It was almost exactly two years ago that I began to jokingly “threaten” that I would run for the La Cañada Unified School District governing board if there wasn't a sufficient number of candidates to trigger an election. Those jokes became more serious when, approaching the deadline, I submitted a letter to this paper outlining what I saw as conversations worthy of our participation and making the case for a robust campaign.
I'm back. Three seats are open in the upcoming election to a five-person governing board that bears ultimate responsibility for this community's most treasured resource. Once again I am hoping people in our community will consider carefully whether they may be of service by sparking critical conversations.

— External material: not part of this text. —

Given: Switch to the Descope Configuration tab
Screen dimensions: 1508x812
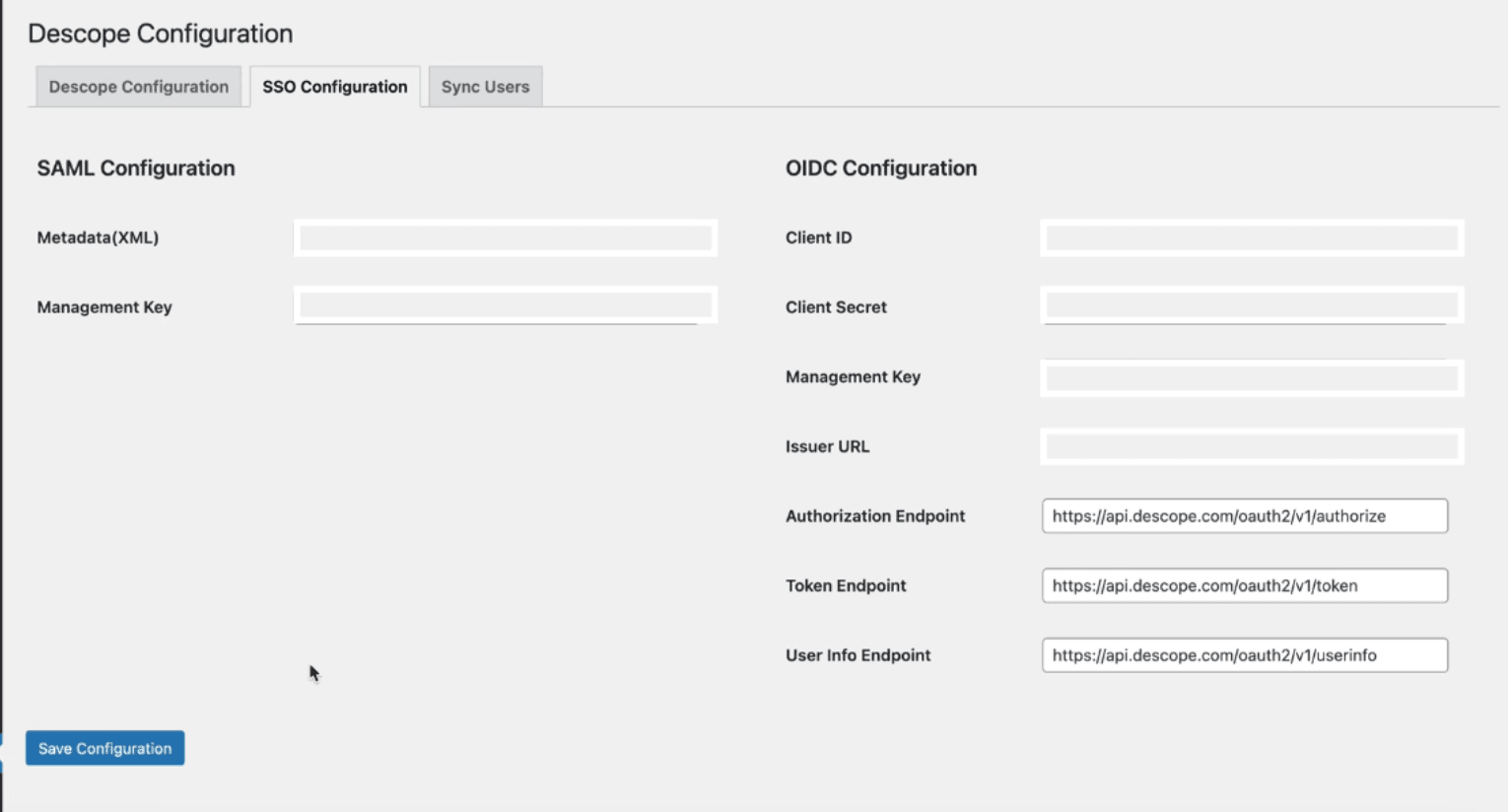Looking at the screenshot, I should 138,87.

In discussions on school board candidates, the word “agenda” is often introduced with displeasure; heads nod approvingly as we suggest that the right person is one without an “agenda.” There seems to be a belief that one cannot both judiciously evaluate the disparate issues that come before the board and have expectations about a set of priorities. If I'm representing the claim fairly, I am skeptical of it. But rather than wade too deeply into that conversation, I want to describe what I see as the ideal disposition for a candidate. I call it “running on purpose.”
In a field paralyzed by the status quo, successful districts like LCUSD can be prone to inertia — sometimes for good reason. District leadership, starting with the school board, must explore new frontiers of success, occasionally rock an otherwise tremendously steady boat, and recognize when it's time to explore, when it's time to rock, and when it's not. This requires vision.

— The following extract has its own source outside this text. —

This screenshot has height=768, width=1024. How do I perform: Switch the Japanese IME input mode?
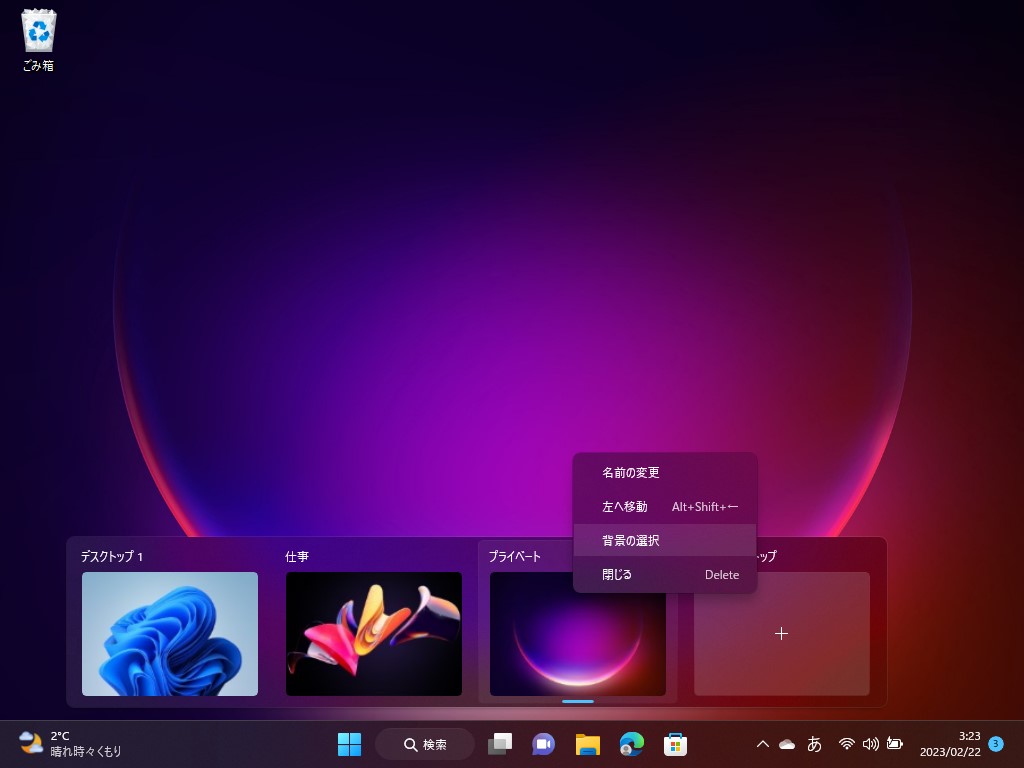pos(816,744)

As members of our communities consider running for the board, I hope they consider — and that we demand to understand — what they hope LCUSD looks like in five, 10, 15 years from now. It's a wonderful thing to feel such pride in our schools. That pride should inspire leaders to imagine something even better, not confine us to what we already are.

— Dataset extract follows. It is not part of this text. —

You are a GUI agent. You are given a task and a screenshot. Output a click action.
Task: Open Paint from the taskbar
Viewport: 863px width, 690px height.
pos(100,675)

So I hope candidates will run on purpose; not as a consequence of previous involvement or social ties, but out of a desire to develop, describe and lead toward a vision for what our schools can be and what our students deserve.
The challenges and potential are too significant for passivity. The next board will face the implementation of Common Core Standards and the Local Control Funding Formula — the most dramatic changes in decades to what and how we teach and how we fund our schools, both rolling out simultaneously. The coming years will include the introduction of new employee evaluation tools that will require scrutiny, revision and dedication to effective execution. And perhaps nothing better represents the challenge/potential relationship than the use of technology in schools.
LCUSD can claim “winner” in a broken system or it can be an active participant in the creation of a better system altogether. Our success is capped at the former if school board members show up as caretakers, believing the only room left above our heads is that coveted No. 1 API spot.
You may remember that my election in 2011 was so close that we did not have a winner until 10 days after Election Day — and that every count released until the final results put me behind. It was a comforting experience, believe it or not. Even though they were 10 days during which I assumed I had lost the election, it didn't feel anything like failure. Playing a role in the generation and development of critical conversations that push our district to the next level is exhilarating. Having the opportunity to continue pushing from the other side of the dais has been icing on the cake.
The filing period began this week and will close on Aug. 9. I look forward to the conversation and to welcoming new colleagues to the work.
ANDREW BLUMENFELD is a member of the La Cañada Unified School District Governing Board.